◆ WORK INSTRUCTIONS ◆
Copy out the line that contains "At what coordinates should I click to accomplish: Open" and the lines after it through the final one in the entries below, exactly, with no other lines.

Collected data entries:
* * *

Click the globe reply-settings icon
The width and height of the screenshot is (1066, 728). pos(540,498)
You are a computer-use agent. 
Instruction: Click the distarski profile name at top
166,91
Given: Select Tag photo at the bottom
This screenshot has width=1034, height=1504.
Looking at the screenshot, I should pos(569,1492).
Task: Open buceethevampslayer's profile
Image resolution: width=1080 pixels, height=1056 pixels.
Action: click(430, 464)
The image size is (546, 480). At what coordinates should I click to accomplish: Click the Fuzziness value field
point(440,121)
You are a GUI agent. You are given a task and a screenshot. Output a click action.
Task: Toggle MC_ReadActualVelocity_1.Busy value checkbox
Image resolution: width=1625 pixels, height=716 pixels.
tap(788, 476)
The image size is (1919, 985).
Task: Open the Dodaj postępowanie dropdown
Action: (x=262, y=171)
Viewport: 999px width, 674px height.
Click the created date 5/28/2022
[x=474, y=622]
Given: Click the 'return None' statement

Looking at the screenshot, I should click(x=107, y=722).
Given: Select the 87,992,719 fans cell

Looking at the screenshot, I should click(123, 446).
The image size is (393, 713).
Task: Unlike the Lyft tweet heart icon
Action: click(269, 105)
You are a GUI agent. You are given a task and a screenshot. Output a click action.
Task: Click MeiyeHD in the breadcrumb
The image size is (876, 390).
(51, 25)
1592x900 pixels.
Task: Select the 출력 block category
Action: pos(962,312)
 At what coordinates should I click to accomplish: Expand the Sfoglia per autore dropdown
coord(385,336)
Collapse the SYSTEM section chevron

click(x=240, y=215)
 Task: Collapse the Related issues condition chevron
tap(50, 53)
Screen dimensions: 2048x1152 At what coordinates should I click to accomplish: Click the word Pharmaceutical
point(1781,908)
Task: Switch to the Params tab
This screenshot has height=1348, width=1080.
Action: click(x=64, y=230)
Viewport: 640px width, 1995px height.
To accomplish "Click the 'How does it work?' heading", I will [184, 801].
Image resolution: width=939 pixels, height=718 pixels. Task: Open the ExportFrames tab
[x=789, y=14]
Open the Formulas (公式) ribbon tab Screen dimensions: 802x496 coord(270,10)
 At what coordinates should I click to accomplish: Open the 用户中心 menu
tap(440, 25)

* * *

◆ REPLY ◆
 At what coordinates should I click to accomplish: Open the 用户中心 menu
tap(440, 25)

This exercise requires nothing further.